• [Actions to take]
1. Before the items, rewrite the paragraph of the post about needle felting that begins "Viva has had her Klutz needle felting kit" as a short bulleted list that keeps its main facts.
2. Before turning to the items, continue the post about needle felting from where it stops.
##### Excerpt provided #####
Friday, June 10, 2016

Needle Felting Can Be Dangerous

It should come as no surprise when you examine a needle felting tool that you might hurt yourself when felting. We just didn't realize how badly you could hurt yourself!

Viva has had her Klutz needle felting kit for a year or more and has made a couple of felted animals. Two weeks ago she brought the kit out and Jake decided he, too, wanted to make a felted animal. The concept is simple--you take a piece of wool roving (wool prepare for spinning) and you form a small ball or egg and then you punch it hundreds of times with your felting tool. It shrinks as it binds in on itself.

The trick to needle felting is to not poke yourself with the needles--which are very thin and easily puncture skin. Of course, if you are holding your ball of felt and you poke it hundreds of times it is inevitable that you will at some time poke yourself instead of the ball. 

Last week when Viva and Jake were enjoying a lazy afternoon outside needle felting, Viva poked her finger with one of the needles. It didn't hurt much or bleed much, so she ignored her injury. While they were felting, they lost a little ring that goes inside the felting tool and so the twins spent a half hour or more looking through the leaves under the porch for the missing piece. It was not found. The following afternoon Viva and I spent a few hours gardening. She put on gardening gloves, but the gloves were dirty which is typical for gardening gloves.
##### Data for analysis #####
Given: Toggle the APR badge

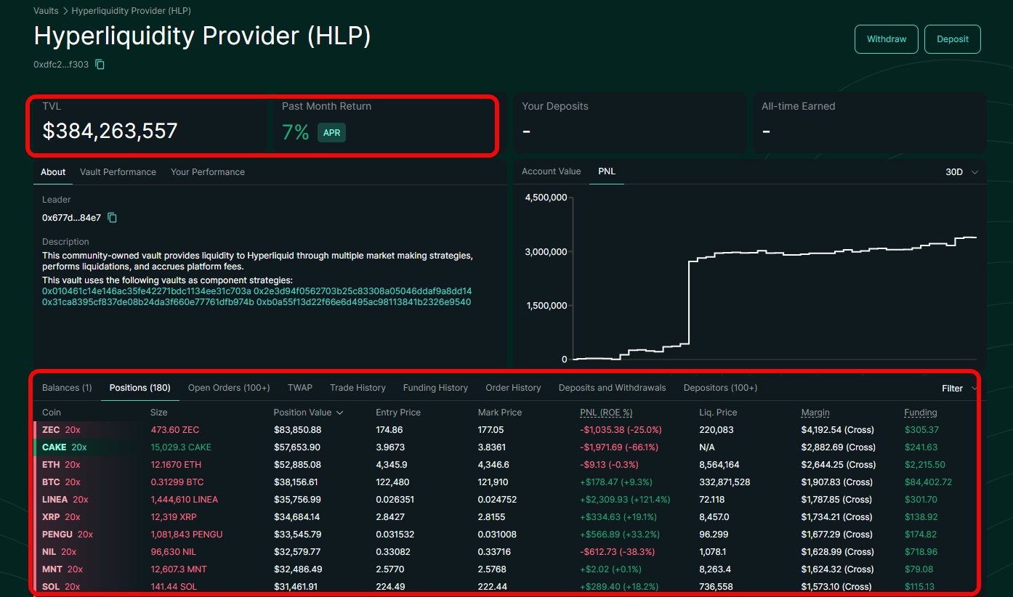Looking at the screenshot, I should click(x=331, y=133).
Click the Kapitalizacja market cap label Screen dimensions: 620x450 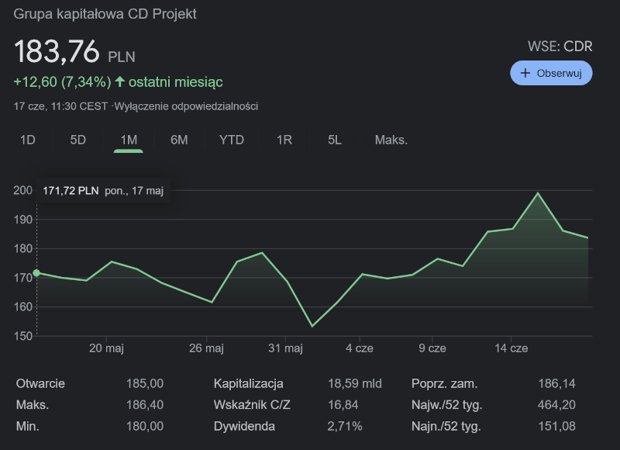(249, 383)
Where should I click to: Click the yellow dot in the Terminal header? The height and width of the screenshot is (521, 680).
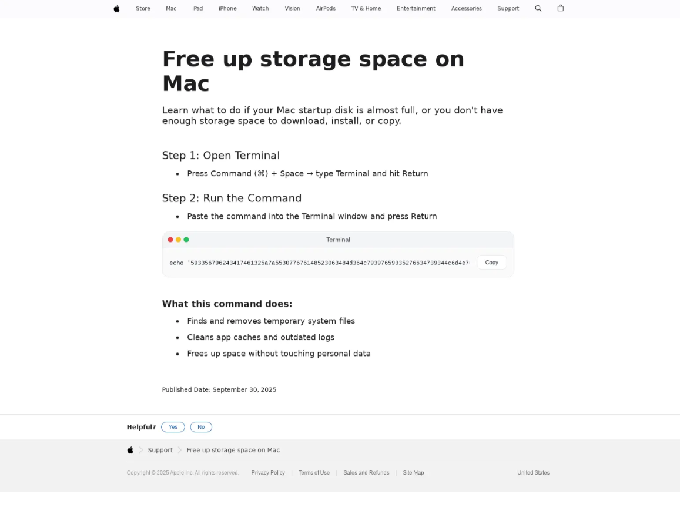coord(178,240)
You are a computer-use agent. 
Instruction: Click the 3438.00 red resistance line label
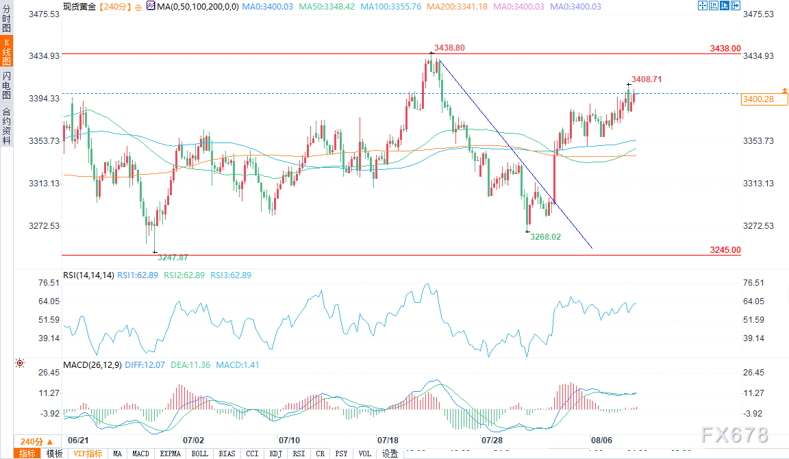point(725,49)
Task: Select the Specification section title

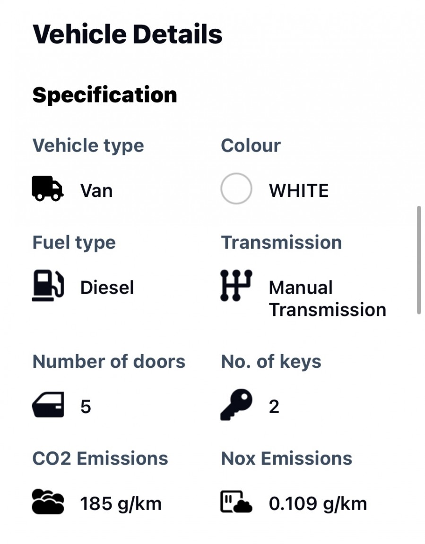Action: (x=104, y=94)
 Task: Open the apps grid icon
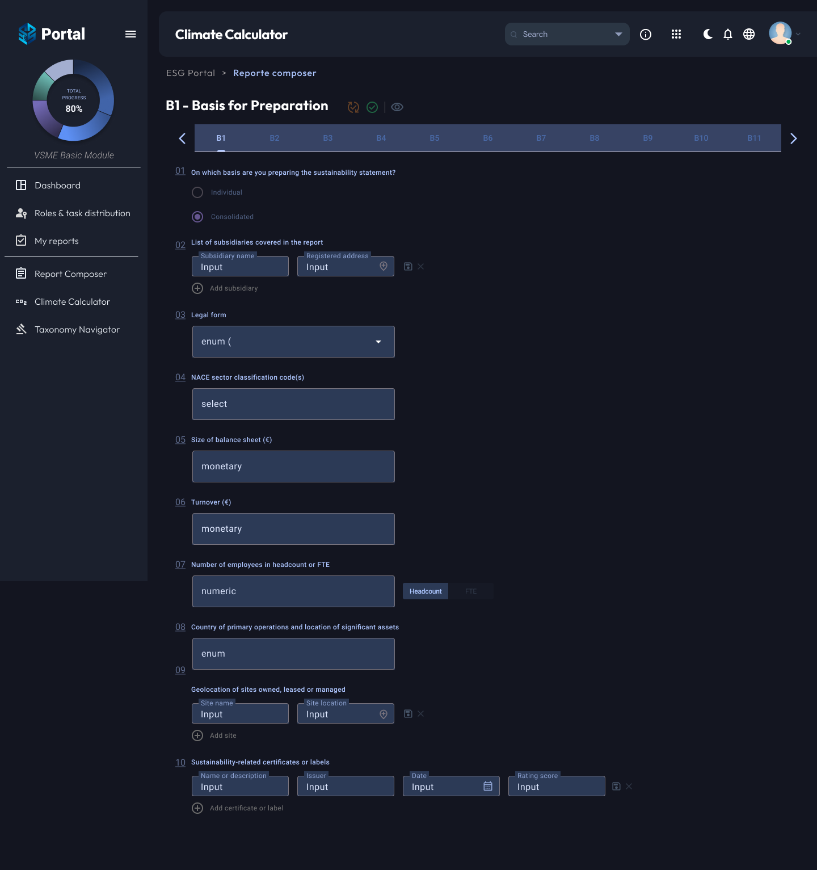pyautogui.click(x=676, y=35)
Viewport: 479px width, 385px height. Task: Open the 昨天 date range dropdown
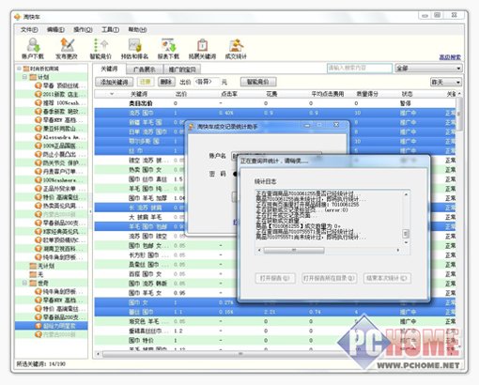pyautogui.click(x=446, y=82)
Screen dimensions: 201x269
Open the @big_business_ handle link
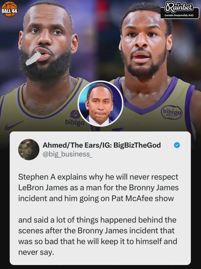tap(67, 154)
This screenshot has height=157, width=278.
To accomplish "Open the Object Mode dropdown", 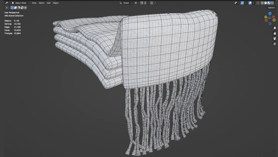I will point(20,3).
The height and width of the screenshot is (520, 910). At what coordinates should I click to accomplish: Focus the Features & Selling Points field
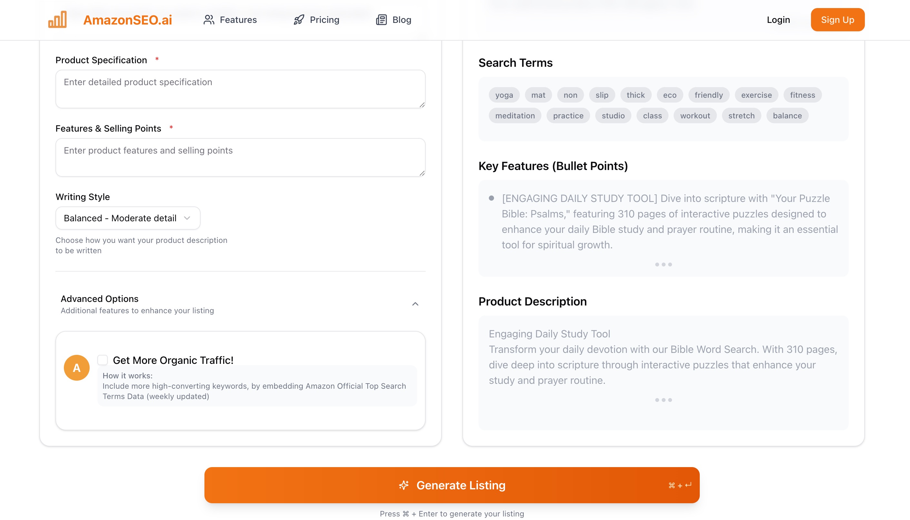point(240,158)
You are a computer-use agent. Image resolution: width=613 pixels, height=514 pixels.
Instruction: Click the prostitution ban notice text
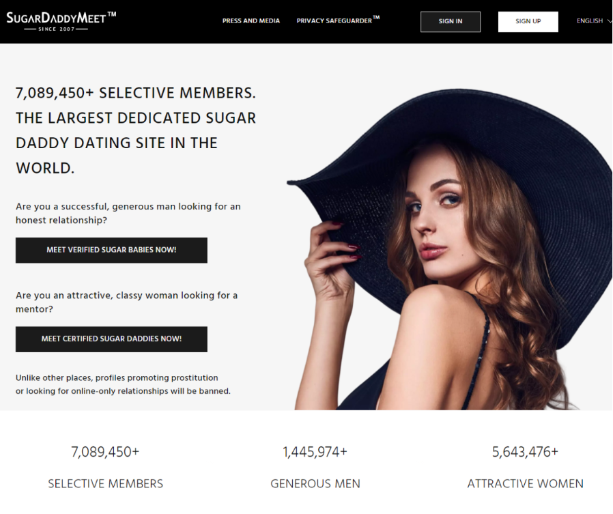123,384
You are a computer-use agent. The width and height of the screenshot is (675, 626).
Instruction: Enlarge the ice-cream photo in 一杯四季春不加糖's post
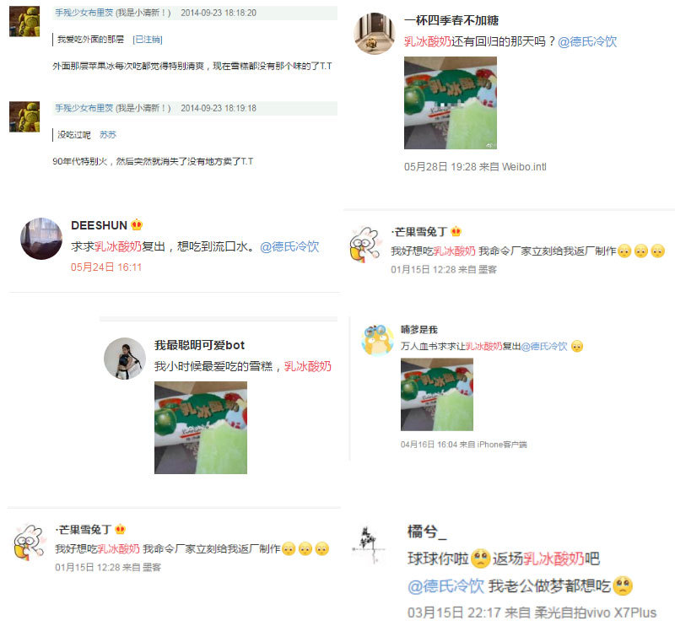(451, 103)
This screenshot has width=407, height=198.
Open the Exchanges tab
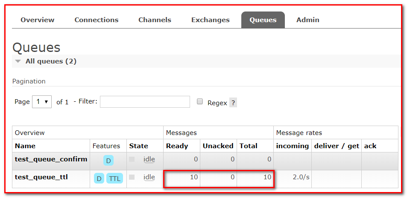(x=211, y=20)
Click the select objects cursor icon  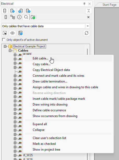coord(5,33)
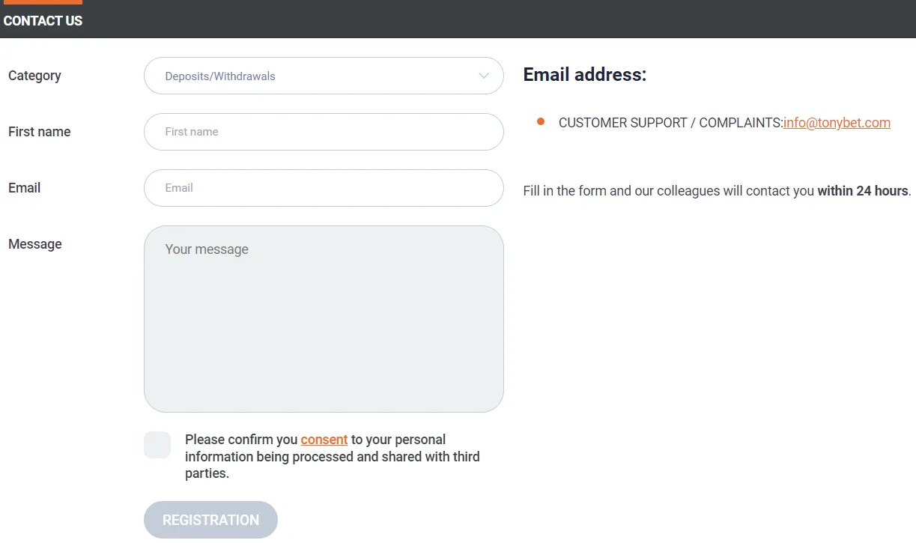Click the Category field label
916x543 pixels.
point(34,76)
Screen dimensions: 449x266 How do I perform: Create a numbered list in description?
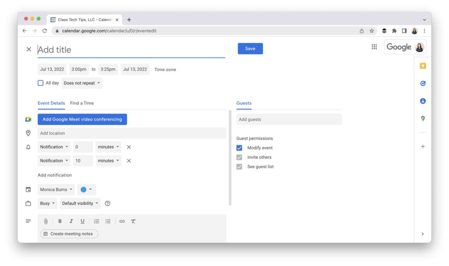tap(96, 221)
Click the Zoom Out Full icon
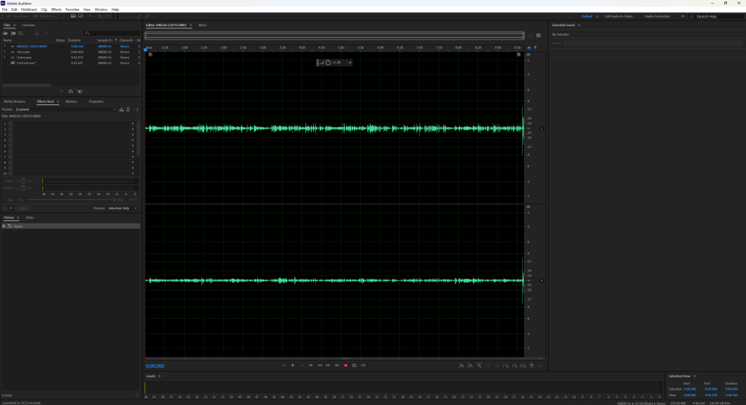 (x=532, y=365)
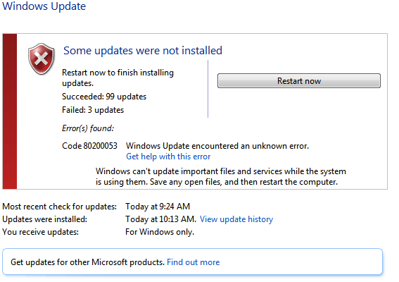Click the Get updates for other Microsoft products text
Viewport: 399px width, 282px height.
tap(87, 262)
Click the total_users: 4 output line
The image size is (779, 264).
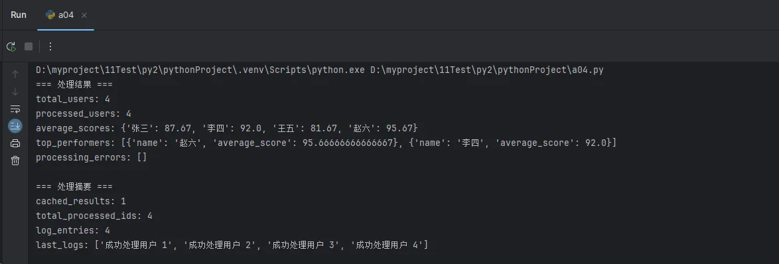[x=73, y=99]
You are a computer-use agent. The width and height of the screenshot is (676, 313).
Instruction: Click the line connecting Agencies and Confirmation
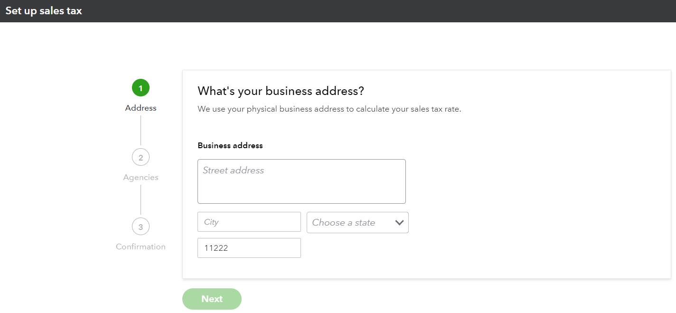pyautogui.click(x=141, y=199)
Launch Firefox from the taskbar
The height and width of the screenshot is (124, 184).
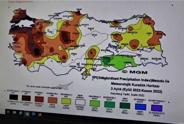(40, 115)
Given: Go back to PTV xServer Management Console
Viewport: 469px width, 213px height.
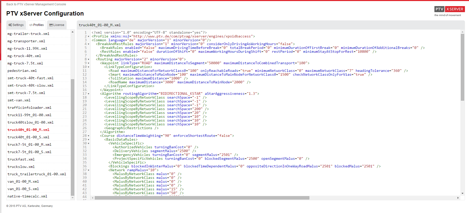Looking at the screenshot, I should point(36,4).
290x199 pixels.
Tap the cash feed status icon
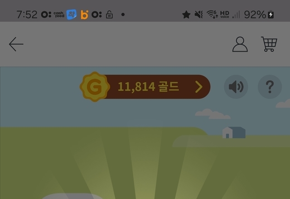[59, 14]
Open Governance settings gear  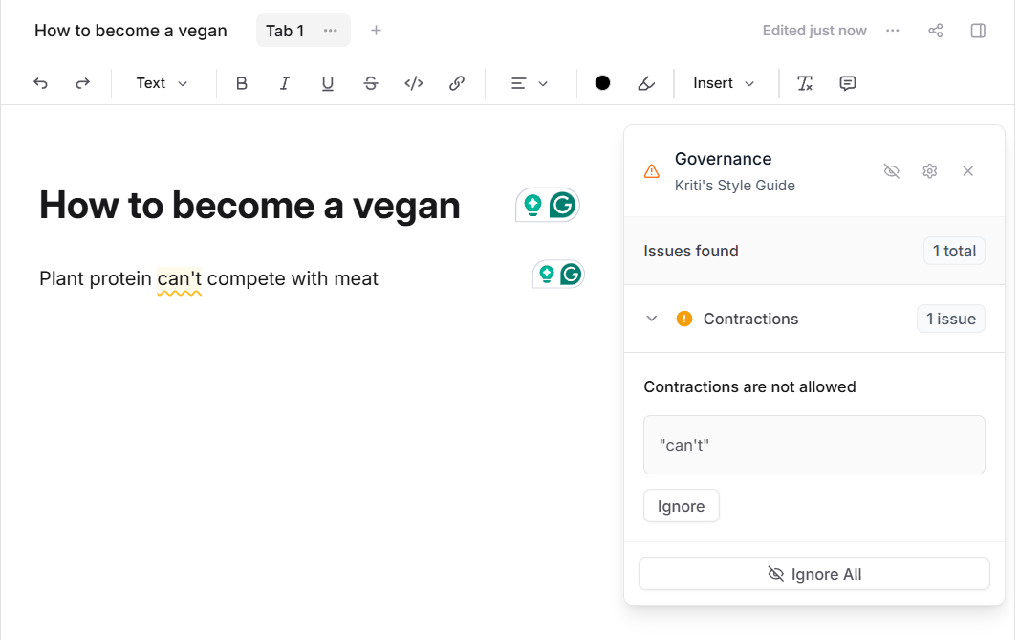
#####
• [Results of the exercise]
1.
- Viva has owned her Klutz needle felting kit for a year or more and has made a couple of felted animals with it.
- Two weeks ago she brought the kit out, and Jake decided he also wanted to make a felted animal.
- The method: form a small ball or egg from a piece of wool roving, then punch it hundreds of times with the felting tool.
- The wool shrinks as it binds in on itself.

2.
The end result was Viva's finger became infected. Seriously infected. We tried soaking it in hot water and Epsom salts, but Viva would only use tepid water. The infection became worse looking so on Saturday (four days after the injury), Kara took Viva to the doctor's office. The doctor cut the infected area and drained it and sent a sample to the lab. An antibiotic was prescribed.

The finger looked worse the next day with a visible red line, but since she was on antibiotic, we didn't have to panic. Viva agreed to soak her finger in hot (not just warm!) water and did so a few times a day. The lab results came back and she had both staphylococcus and streptococcus bacteria present. The antibiotics and soaking treatments worked and her finger is doing much better now and we anticipate a full recovery.

The moral of this story? Always treat puncture wounds with an antibiotic and a Band-Aid especially if you are going to play in the dirt. Take infections seriously because they can be very dangerous. We are very happy we acted promptly.